Work instruction »
Look for the line that has "Click station marker" in the material below; please repeat it and every line after it, exactly, up to and including the line that has "You are a computer-use agent. Image", and nothing else.

Material for this task »
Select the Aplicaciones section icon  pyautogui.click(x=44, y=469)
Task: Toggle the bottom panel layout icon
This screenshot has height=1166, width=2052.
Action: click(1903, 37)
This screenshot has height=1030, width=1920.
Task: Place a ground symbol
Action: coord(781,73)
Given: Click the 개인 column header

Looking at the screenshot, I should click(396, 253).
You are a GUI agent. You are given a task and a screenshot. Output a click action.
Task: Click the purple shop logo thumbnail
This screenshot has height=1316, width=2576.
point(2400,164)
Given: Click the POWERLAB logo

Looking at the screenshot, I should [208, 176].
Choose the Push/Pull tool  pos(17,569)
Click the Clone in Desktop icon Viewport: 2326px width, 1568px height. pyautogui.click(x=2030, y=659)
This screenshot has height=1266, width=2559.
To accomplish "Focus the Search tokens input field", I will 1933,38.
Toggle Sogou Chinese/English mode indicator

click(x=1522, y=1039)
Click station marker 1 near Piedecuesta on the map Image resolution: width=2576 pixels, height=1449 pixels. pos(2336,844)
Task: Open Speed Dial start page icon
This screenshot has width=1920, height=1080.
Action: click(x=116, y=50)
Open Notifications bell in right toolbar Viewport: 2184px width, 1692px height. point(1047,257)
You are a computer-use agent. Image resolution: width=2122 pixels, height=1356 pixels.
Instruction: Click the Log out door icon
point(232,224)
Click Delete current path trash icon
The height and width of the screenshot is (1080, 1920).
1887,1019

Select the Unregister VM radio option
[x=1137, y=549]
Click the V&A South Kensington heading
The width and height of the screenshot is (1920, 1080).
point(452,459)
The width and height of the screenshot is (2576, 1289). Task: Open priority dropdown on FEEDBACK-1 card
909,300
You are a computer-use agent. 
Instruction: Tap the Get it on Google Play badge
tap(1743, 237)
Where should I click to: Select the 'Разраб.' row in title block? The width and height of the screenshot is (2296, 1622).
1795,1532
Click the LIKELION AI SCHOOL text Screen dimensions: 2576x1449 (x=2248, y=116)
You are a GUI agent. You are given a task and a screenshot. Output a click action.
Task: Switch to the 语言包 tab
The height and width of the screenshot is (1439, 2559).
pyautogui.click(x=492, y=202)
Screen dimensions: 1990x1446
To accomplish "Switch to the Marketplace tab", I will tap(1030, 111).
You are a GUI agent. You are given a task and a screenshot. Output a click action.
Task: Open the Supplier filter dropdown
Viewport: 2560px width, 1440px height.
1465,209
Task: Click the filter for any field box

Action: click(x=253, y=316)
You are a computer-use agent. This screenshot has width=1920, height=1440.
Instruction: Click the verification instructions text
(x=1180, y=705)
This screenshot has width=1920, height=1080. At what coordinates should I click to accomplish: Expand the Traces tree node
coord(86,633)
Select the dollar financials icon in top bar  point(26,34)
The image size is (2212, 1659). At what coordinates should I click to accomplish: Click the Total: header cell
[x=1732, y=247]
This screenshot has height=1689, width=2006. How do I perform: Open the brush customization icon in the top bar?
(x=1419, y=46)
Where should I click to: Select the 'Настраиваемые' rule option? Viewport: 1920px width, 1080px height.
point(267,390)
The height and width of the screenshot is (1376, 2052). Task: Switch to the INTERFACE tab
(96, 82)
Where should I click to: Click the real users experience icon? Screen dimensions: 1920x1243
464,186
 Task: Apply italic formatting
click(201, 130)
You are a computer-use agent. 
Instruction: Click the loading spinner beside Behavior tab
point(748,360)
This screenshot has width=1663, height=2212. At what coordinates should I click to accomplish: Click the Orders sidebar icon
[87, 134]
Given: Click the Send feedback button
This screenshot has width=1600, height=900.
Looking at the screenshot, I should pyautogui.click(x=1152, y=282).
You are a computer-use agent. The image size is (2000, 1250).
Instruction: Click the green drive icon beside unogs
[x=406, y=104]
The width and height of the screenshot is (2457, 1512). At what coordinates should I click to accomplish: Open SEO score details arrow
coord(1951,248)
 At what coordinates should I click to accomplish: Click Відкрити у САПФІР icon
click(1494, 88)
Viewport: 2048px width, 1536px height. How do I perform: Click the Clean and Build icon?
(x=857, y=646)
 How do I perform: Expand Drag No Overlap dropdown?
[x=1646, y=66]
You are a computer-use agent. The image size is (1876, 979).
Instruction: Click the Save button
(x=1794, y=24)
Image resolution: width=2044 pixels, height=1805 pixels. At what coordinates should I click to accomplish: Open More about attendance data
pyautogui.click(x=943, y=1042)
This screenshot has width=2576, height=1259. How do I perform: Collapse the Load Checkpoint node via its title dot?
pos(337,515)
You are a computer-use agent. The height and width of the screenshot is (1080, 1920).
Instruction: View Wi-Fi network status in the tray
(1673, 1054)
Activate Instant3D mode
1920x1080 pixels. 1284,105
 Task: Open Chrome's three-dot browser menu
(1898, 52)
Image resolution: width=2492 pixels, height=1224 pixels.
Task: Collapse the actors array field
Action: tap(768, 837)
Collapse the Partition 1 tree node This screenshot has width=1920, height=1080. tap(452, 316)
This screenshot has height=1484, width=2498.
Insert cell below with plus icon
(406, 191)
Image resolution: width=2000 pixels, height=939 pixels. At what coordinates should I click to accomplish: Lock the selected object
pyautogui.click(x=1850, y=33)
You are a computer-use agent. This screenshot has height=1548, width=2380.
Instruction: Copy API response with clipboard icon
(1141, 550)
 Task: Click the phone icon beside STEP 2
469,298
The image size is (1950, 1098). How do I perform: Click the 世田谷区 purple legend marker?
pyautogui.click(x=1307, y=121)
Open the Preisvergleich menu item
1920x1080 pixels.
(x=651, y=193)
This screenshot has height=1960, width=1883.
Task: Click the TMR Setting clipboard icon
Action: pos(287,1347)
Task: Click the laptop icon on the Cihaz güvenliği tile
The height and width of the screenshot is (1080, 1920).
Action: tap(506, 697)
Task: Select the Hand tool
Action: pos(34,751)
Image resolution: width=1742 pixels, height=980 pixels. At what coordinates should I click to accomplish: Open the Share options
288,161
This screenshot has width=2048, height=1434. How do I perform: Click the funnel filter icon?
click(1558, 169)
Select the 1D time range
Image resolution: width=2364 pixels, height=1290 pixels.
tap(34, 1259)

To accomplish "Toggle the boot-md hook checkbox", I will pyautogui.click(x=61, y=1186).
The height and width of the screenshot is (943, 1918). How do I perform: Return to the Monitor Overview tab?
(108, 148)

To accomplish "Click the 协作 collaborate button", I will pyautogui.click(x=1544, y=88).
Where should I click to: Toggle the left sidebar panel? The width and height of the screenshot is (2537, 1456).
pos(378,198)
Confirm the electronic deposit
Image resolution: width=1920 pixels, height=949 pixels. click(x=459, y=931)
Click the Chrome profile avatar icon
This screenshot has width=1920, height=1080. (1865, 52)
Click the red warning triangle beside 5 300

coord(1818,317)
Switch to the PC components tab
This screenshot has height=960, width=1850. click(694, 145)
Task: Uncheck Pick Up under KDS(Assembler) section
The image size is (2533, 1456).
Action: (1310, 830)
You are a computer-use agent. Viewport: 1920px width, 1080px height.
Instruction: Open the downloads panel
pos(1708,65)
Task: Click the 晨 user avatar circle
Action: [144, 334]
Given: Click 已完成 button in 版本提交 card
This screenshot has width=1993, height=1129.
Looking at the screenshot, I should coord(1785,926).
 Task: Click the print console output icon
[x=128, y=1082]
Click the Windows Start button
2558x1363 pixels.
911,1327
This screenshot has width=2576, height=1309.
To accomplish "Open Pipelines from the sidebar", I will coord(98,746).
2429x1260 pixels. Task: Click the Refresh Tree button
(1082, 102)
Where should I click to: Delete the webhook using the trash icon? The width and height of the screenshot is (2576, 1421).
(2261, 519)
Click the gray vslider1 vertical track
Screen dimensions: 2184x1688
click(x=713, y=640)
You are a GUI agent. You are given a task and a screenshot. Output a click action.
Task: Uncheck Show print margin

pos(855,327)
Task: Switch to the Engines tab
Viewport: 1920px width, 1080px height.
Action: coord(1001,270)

Task solution »
Click station marker 1 near Piedecuesta on the map Image resolution: width=2576 pixels, height=1449 pixels. pos(2336,844)
Task: Open Speed Dial start page icon
This screenshot has width=1920, height=1080.
Action: click(x=116, y=50)
Open Notifications bell in right toolbar Viewport: 2184px width, 1692px height. point(1047,257)
You are a computer-use agent. Image resolution: width=2122 pixels, height=1356 pixels.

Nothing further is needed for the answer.